━━ Estratto

Il film si sviluppa tra una "azione-reazione" e un "coro", sgratolando dal basso quella gerarchia voluta tanto dal cattivo direttore dell'istituto. Nel film due sono gli elementi in primissimo piano 1) la musica in grado di appassionare veramente i ragazzi e renderli uniti nella consapevolezza di avere la possibilità di un futuro migliore (prospettiva negata dagli altri docenti dell'istituto),
2) l'ingenuità dei bambini che pur nella loro condizione svantaggiata mantengono la dolcezza e la fanciullezza dei bamibini.
La pellicola guarda sempre al passato, la stessa narrazione ricalca i cliche delle pellicole classiche (la storia inizia con i personaggi già grandi che attraverso la lettura di un diario ripensano al passato) e con la dolcezza e leggerezza narrativa del passato raccontano una storia semplice e convolgente allo stesso tempo.
VOTO: 7,5

domenica 26 ottobre 2008

VICKY CRISTINA BARCELONA




Queste le due locandine dell'ultima fatica del mitico Woody Allen.
Un viaggio a Barcellona cambia la vita di due ragazze: Vicky, estremamente razionale e lucida nella vita ma non davanti ad un suonatore di chitarra spagnolo al cospetto del quale si scioglie e mostra qualche lacrima; e Cristina una ragazza in preda agli amori e alla passione, ma in realtà estremamente lucida e lesta a fuggire prima di una tempesta amorosa.

━━━━

# Il tuo obiettivo
Trascrivi per favore l'intero estratto, senza cambiare nulla. Le voci provengono da un'altra fonte.

━━ Righe di dati

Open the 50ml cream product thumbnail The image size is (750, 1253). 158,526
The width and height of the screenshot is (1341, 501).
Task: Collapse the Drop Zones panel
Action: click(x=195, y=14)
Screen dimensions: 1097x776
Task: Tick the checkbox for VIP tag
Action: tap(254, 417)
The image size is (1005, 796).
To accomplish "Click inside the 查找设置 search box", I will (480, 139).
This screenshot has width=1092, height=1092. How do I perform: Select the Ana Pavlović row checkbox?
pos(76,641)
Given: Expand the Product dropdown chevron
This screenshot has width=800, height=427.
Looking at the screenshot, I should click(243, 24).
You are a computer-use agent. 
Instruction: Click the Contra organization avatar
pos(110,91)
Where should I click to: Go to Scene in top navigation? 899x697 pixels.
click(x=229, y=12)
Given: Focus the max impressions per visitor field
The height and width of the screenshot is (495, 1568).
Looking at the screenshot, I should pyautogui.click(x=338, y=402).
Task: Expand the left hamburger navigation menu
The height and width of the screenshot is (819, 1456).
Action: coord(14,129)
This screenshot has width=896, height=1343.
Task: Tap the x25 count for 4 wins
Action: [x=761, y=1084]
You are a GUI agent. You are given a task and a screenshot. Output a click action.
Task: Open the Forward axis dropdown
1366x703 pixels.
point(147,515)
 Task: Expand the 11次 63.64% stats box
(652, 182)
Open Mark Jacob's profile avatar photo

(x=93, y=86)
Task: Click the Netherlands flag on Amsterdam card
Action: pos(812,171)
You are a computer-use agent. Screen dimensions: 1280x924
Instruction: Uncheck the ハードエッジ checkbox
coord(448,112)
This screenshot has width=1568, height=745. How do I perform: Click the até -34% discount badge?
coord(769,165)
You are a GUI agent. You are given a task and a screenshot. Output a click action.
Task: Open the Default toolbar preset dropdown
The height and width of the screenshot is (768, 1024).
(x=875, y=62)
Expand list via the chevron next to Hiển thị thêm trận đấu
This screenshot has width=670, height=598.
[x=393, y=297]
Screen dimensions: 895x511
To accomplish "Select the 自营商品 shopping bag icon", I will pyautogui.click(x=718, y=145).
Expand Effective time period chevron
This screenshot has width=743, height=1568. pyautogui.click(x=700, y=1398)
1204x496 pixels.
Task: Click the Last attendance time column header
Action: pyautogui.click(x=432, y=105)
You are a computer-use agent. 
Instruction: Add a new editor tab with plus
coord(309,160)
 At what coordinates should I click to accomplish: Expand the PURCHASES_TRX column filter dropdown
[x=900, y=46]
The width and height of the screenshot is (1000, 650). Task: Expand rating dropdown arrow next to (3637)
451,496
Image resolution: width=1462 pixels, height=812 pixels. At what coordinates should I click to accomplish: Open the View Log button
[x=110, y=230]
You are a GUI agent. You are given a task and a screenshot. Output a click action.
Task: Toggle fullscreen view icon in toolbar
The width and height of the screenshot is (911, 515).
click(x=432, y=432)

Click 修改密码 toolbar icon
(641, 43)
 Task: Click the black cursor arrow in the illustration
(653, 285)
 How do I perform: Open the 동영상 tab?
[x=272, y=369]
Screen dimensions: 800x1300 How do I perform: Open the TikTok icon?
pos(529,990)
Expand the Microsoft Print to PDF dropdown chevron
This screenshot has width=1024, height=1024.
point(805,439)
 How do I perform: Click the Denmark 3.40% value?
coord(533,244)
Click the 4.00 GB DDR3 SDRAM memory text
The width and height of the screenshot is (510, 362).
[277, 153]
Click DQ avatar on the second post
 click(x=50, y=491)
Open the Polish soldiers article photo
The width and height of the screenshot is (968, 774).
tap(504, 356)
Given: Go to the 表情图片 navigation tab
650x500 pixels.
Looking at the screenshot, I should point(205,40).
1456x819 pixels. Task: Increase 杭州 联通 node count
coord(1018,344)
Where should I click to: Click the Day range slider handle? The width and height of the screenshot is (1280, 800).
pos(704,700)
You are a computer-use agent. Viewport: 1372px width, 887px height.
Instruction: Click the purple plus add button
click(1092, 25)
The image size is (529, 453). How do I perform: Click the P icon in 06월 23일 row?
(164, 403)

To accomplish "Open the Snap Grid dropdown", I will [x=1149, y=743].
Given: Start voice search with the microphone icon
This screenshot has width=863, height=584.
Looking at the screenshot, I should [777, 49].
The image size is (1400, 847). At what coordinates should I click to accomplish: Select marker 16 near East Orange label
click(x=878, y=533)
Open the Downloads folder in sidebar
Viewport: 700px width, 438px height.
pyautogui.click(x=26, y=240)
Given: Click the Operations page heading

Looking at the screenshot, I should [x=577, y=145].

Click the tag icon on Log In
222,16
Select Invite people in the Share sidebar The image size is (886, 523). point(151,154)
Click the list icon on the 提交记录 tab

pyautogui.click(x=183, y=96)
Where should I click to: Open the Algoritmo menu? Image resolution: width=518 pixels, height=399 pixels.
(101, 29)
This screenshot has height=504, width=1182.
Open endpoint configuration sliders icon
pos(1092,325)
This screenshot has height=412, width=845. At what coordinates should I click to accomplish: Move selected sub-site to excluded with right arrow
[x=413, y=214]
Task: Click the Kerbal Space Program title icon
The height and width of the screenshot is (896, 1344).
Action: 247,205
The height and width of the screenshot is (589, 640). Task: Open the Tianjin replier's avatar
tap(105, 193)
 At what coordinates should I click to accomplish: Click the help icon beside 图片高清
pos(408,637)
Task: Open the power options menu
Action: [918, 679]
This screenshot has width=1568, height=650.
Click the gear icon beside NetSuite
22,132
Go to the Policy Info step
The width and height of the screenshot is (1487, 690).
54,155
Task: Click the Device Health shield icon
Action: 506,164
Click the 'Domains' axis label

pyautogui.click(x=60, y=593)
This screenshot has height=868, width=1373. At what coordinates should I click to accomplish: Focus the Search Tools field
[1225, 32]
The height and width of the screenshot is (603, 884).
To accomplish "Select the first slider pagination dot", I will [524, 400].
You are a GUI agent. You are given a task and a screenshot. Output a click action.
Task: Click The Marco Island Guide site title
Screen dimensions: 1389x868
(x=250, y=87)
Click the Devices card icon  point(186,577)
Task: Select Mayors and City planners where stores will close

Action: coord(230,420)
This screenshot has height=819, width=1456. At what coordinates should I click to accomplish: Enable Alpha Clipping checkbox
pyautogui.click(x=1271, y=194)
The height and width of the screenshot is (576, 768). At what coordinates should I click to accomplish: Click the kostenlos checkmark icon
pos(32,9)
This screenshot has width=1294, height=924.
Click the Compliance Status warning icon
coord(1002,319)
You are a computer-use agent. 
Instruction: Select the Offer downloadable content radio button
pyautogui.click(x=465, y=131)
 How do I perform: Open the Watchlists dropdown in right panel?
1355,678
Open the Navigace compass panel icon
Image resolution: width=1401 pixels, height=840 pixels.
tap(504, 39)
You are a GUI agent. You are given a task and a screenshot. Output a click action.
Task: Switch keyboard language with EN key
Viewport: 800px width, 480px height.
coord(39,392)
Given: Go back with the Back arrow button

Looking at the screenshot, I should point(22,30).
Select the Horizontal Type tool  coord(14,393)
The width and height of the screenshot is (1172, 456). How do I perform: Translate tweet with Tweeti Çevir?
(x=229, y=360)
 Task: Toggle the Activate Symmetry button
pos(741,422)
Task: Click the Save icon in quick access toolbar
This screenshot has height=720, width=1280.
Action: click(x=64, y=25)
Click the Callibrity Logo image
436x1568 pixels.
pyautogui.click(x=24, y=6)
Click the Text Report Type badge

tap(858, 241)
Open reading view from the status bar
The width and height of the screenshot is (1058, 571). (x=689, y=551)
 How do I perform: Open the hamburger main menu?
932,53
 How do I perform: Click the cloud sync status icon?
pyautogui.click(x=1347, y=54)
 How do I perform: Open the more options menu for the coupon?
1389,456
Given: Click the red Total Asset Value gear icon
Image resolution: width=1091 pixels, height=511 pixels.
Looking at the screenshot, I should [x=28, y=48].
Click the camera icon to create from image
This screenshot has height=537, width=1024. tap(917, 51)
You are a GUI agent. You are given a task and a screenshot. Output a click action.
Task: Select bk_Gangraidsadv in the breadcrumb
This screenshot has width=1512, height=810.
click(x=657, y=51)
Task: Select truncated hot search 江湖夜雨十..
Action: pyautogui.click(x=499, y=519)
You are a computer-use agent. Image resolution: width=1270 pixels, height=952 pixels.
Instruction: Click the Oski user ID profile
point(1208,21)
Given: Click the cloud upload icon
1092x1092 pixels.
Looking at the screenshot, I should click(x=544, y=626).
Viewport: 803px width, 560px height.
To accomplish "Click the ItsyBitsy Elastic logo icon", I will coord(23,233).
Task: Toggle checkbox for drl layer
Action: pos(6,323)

━━━━

# Soluzione completa
Il film si sviluppa tra una "azione-reazione" e un "coro", sgratolando dal basso quella gerarchia voluta tanto dal cattivo direttore dell'istituto. Nel film due sono gli elementi in primissimo piano 1) la musica in grado di appassionare veramente i ragazzi e renderli uniti nella consapevolezza di avere la possibilità di un futuro migliore (prospettiva negata dagli altri docenti dell'istituto),
2) l'ingenuità dei bambini che pur nella loro condizione svantaggiata mantengono la dolcezza e la fanciullezza dei bamibini.
La pellicola guarda sempre al passato, la stessa narrazione ricalca i cliche delle pellicole classiche (la storia inizia con i personaggi già grandi che attraverso la lettura di un diario ripensano al passato) e con la dolcezza e leggerezza narrativa del passato raccontano una storia semplice e convolgente allo stesso tempo.
VOTO: 7,5

domenica 26 ottobre 2008

VICKY CRISTINA BARCELONA




Queste le due locandine dell'ultima fatica del mitico Woody Allen.
Un viaggio a Barcellona cambia la vita di due ragazze: Vicky, estremamente razionale e lucida nella vita ma non davanti ad un suonatore di chitarra spagnolo al cospetto del quale si scioglie e mostra qualche lacrima; e Cristina una ragazza in preda agli amori e alla passione, ma in realtà estremamente lucida e lesta a fuggire prima di una tempesta amorosa.